● Material supplied
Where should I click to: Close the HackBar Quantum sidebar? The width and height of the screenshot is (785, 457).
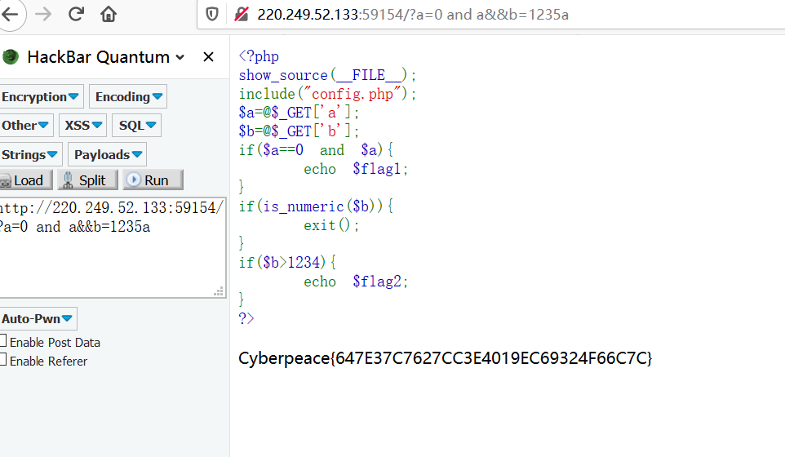click(x=208, y=57)
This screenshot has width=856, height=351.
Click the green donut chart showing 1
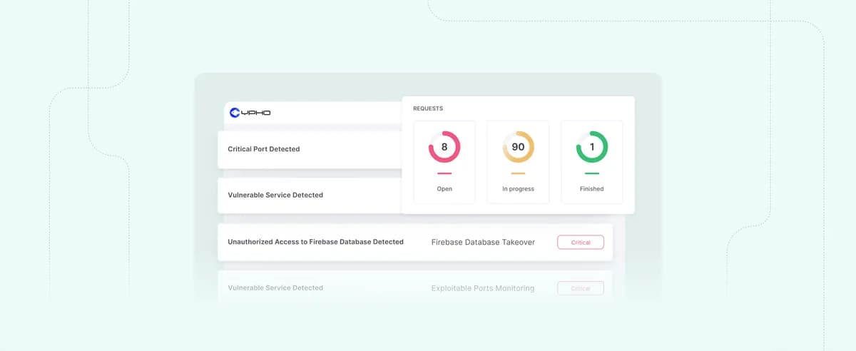591,147
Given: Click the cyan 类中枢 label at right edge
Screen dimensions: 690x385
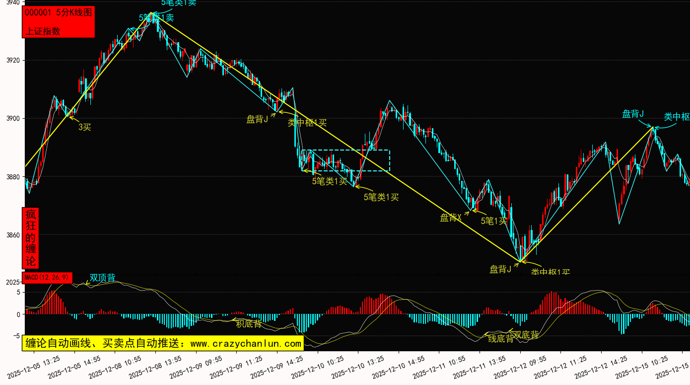Looking at the screenshot, I should pos(677,117).
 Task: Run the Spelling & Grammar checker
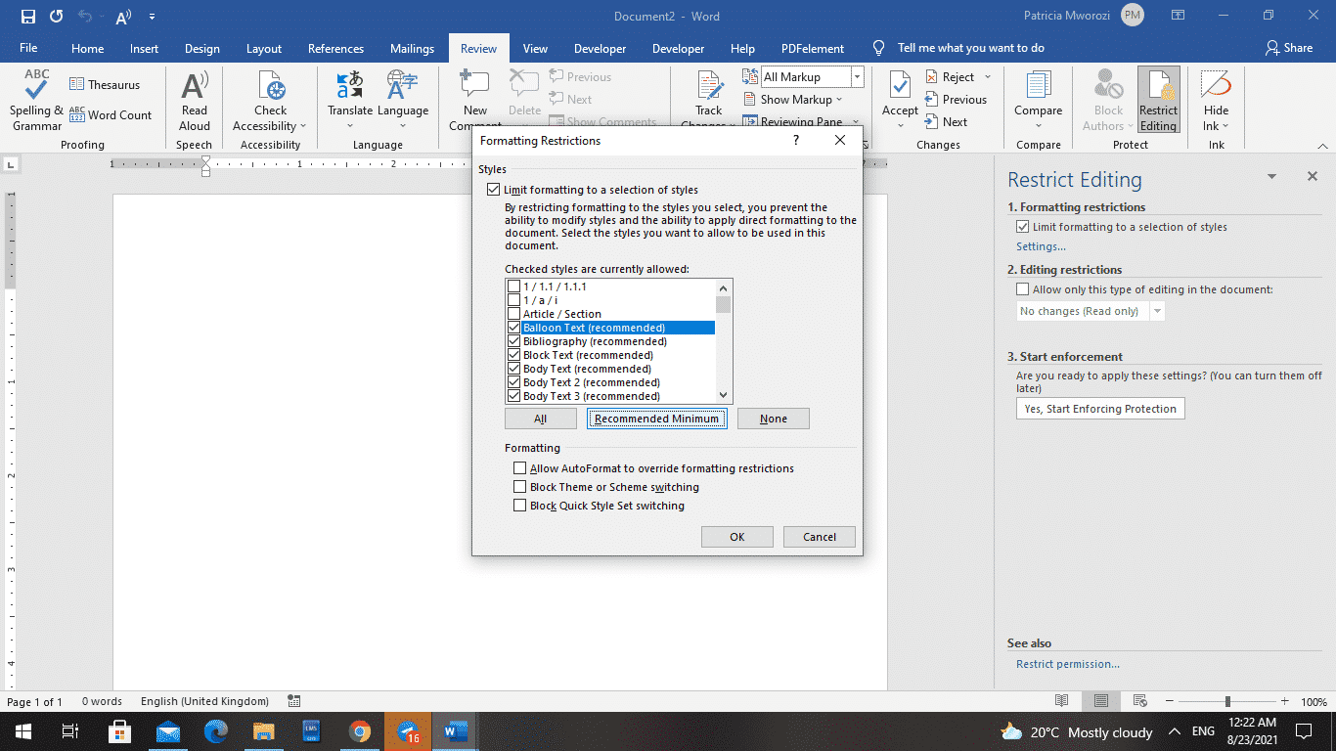coord(35,98)
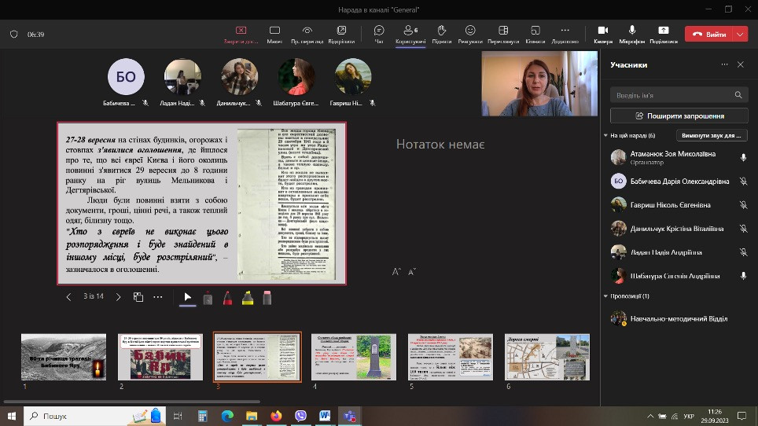Select the red pen annotation tool
Viewport: 758px width, 426px height.
[227, 298]
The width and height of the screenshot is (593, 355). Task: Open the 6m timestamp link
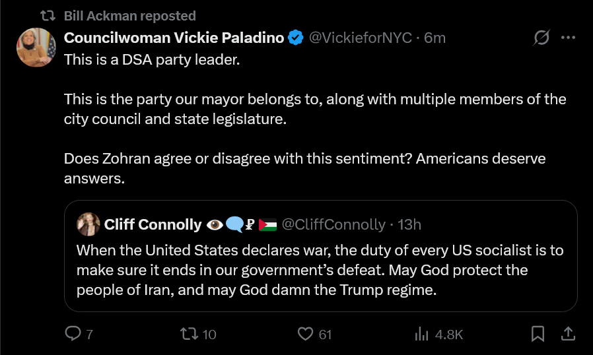[435, 38]
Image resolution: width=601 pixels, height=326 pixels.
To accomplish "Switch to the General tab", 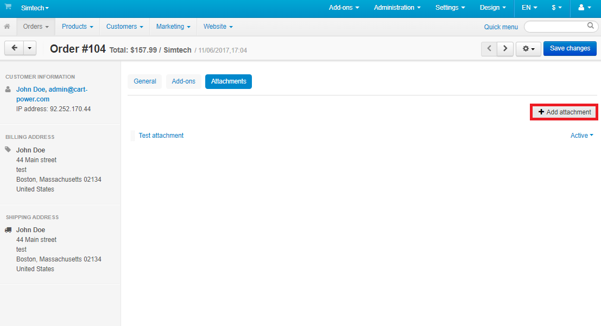I will [145, 81].

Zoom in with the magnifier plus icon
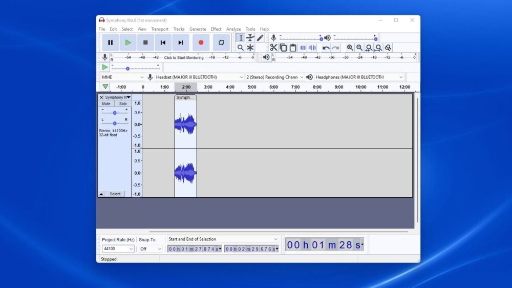350,48
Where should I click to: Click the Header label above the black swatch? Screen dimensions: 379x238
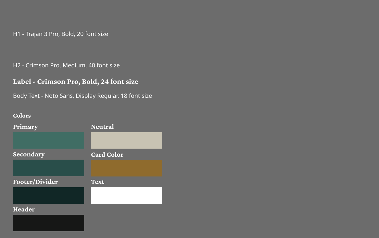pos(24,209)
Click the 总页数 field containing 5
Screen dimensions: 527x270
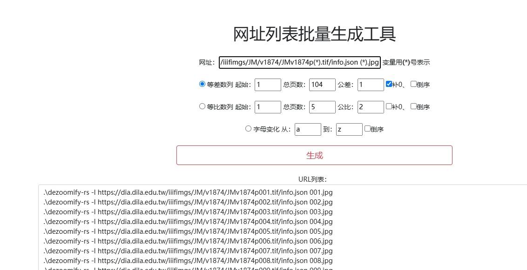(x=322, y=107)
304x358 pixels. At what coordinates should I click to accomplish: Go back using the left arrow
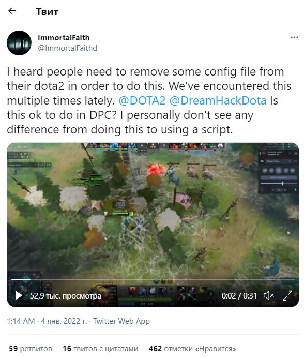coord(12,11)
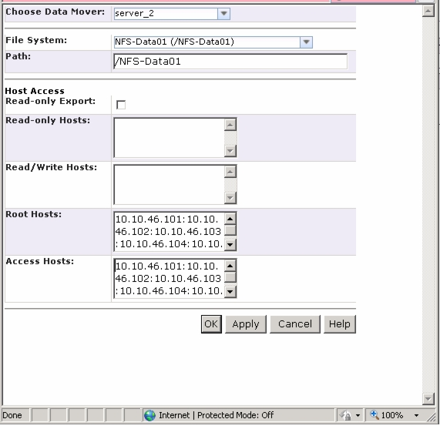The height and width of the screenshot is (429, 440).
Task: Open the zoom level 100% dropdown arrow
Action: pos(416,415)
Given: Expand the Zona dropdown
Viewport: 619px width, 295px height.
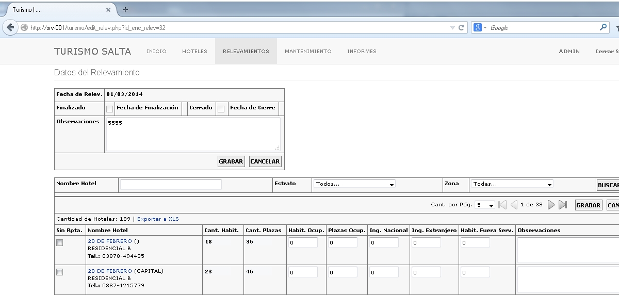Looking at the screenshot, I should click(512, 184).
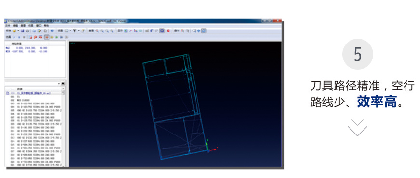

● What is expected
Given the records above, return the lines starting at the one that holds "304x358 pixels. At" and ending at the one that holds "Given: Expand the Zona dropdown", exactly, and nothing besides; leave every picture out.

● Response
304x358 pixels. At what coordinates should I click to accomplish: Go back using the left arrow
coord(12,11)
The height and width of the screenshot is (429, 440).
Task: Open the zoom level 100% dropdown arrow
Action: pos(416,415)
Given: Expand the Zona dropdown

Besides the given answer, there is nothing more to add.